#### [Your task]
Repeat the entries word for word. Leave nothing out.
(Material provided)
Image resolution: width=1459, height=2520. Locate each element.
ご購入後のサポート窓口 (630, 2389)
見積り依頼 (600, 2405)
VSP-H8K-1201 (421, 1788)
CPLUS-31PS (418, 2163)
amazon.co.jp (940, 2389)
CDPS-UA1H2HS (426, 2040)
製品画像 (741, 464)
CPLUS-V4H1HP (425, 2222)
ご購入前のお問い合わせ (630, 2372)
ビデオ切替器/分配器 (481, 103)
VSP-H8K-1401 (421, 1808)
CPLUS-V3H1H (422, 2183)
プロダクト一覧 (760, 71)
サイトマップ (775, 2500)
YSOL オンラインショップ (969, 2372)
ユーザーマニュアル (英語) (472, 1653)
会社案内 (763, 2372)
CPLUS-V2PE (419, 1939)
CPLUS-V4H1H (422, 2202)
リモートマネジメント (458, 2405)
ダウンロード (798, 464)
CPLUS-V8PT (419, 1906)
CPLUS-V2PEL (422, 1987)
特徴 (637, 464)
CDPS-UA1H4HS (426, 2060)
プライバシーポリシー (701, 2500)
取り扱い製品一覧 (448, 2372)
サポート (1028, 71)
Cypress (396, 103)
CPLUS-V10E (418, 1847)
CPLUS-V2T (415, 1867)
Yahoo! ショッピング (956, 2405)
(End Material provided)
#### [Response to this exercise]
Image resolution: width=1459, height=2520. Locate each element.
ご購入後のサポート窓口 (630, 2389)
見積り依頼 (600, 2405)
VSP-H8K-1201 (421, 1788)
CPLUS-31PS (418, 2163)
amazon.co.jp (940, 2389)
CDPS-UA1H2HS (426, 2040)
製品画像 (741, 464)
CPLUS-V4H1HP (425, 2222)
ご購入前のお問い合わせ (630, 2372)
ビデオ切替器/分配器 (481, 103)
VSP-H8K-1401 (421, 1808)
CPLUS-V3H1H (422, 2183)
プロダクト一覧 (760, 71)
サイトマップ (775, 2500)
YSOL オンラインショップ (969, 2372)
ユーザーマニュアル (英語) (472, 1653)
会社案内 (763, 2372)
CPLUS-V2PE (419, 1939)
CPLUS-V4H1H (422, 2202)
リモートマネジメント (458, 2405)
ダウンロード (798, 464)
CPLUS-V8PT (419, 1906)
CPLUS-V2PEL (422, 1987)
特徴 (637, 464)
CDPS-UA1H4HS (426, 2060)
プライバシーポリシー (701, 2500)
取り扱い製品一覧 (448, 2372)
サポート (1028, 71)
Cypress (396, 103)
CPLUS-V10E (418, 1847)
CPLUS-V2T (415, 1867)
Yahoo! ショッピング (956, 2405)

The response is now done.